Head's Up! These forums are read-only. All users and content have migrated. Please join us at community.neo4j.com.
07-23-2019 05:00 PM
The Football Transfer window is currently open, which means players are moving around the globe for increasingly exorbitant fees.
The best place to keep track of what’s going on is the Latest Transfers page of the transfermarkt website, which captures details of the players, clubs, and fees involved.
Irfan and I were trying to work out where the money was flowing based on the transfers, so we decided to create a Neo4j Graph to help us out.
The scraping code to get the data from the transfermarkt website is in the mneedham/football-transfers repository. The transfers.json file contains JSON documents for all the transfers that happened since June 2019.
One line of the transfers.json file looks like this:
{
"season":"2019/2020",
"player":{
"href":"/antoine-griezmann/profil/spieler/125781",
"name":"Antoine Griezmann",
"position":"Centre-Forward",
"age":"28",
"image":"https://tmssl.akamaized.net//images/portrait/medium/125781-1533626871.jpg?lm=1533626889",
"nationality":"France"
},
"from":{
"href":"/atletico-madrid/startseite/verein/13",
"name":"Atl\u00e9tico Madrid",
"country":"Spain",
"league":"LaLiga",
"leagueHref":"/primera-division/transfers/wettbewerb/ES1",
"image":"https://tmssl.akamaized.net//images/wappen/tiny/13.png?lm=1519120744"
},
"to":{
"href":"/fc-barcelona/startseite/verein/131",
"name":"FC Barcelona",
"country":"Spain",
"league":"LaLiga",
"leagueHref":"/primera-division/transfers/wettbewerb/ES1",
"image":"https://tmssl.akamaized.net//images/wappen/tiny/131.png?lm=1406739548"
},
"transfer":{
"href":"/jumplist/transfers/spieler/125781/transfer_id/2552096",
"value":"\u00a3108.00m",
"timestamp":1563058800
}
}
We have players, from and to clubs, and the transfer itself.

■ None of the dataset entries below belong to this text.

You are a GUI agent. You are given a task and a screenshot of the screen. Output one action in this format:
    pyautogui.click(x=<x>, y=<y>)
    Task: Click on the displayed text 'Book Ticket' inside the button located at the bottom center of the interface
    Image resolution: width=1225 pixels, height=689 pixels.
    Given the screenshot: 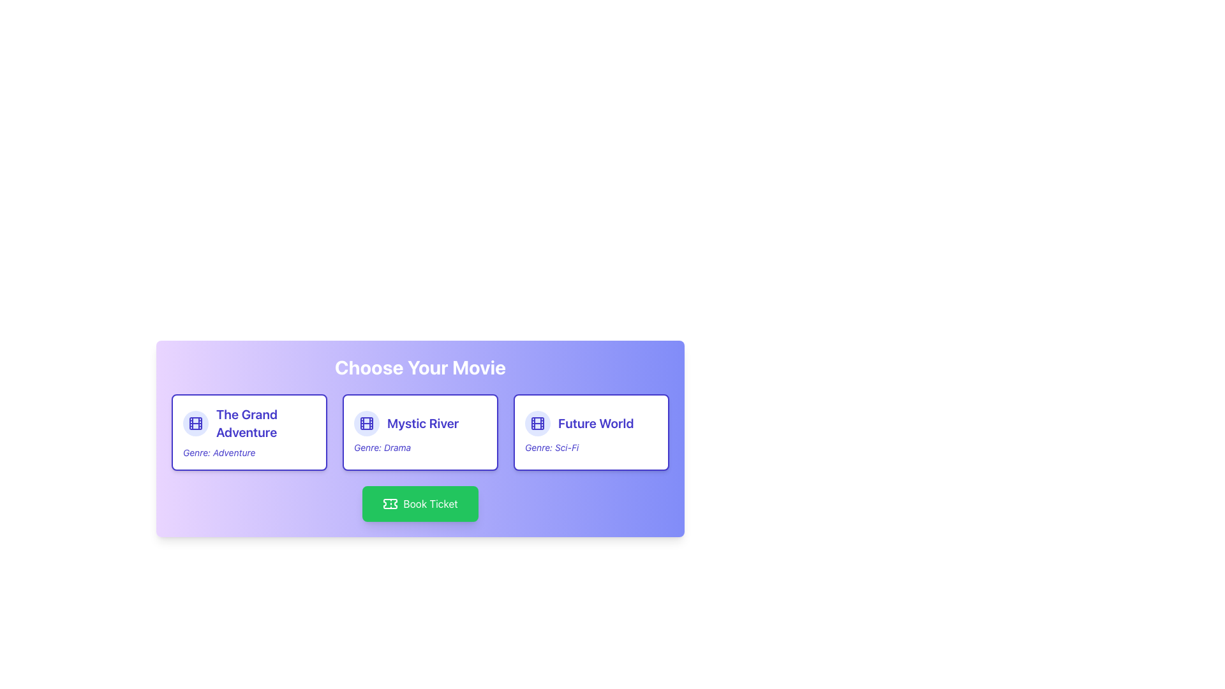 What is the action you would take?
    pyautogui.click(x=431, y=503)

We’ll import that data into the following graph model:
We can execute the following query, that uses APOC’s Load JSON procedure, to create players, transfers, leagues, and clubs:
CALL apoc.load.json("https://github.com/mneedham/football-transfers/raw/master/data/transfers.json")
YIELD value
WITH value, apoc.text.replace(value.transfer.value, "£", "") AS transferValue
WHERE transferValue <> "?" AND transferValue <> "-"
MERGE (p:Player {id: value.player.href})
SET p.name = value.player.name
MERGE (from:Club {id: value.from.href})
SET from.name = value.from.name
FOREACH(ignoreMe IN CASE WHEN value.from.leagueHref = "" THEN [] ELSE [1] END |
MERGE (fromLeague:League {id: value.from.leagueHref})
SET fromLeague.name = value.from.league
MERGE (from)-[:IN_LEAGUE]->(fromLeague)
)
MERGE (to:Club {id: value.to.href})
SET to.name = value.to.name
FOREACH(ignoreMe IN CASE WHEN value.to.leagueHref = "" THEN [] ELSE [1] END |
MERGE (toLeague:League {id: value.to.leagueHref})
SET toLeague.name = value.to.league
MERGE (to)-[:IN_LEAGUE]->(toLeague)
)
MERGE (t:Transfer {id: value.transfer.href})
SET t.value = CASE
WHEN transferValue contains "k"
THEN toFloat(apoc.text.replace(transferValue, "k", ""))
* 1000
WHEN transferValue contains "m"
THEN toFloat(apoc.text.replace(transferValue, "m", ""))
* 1000000
ELSE 0.0 END
SET t.date = date(datetime({epochseconds:value.transfer.timestamp}))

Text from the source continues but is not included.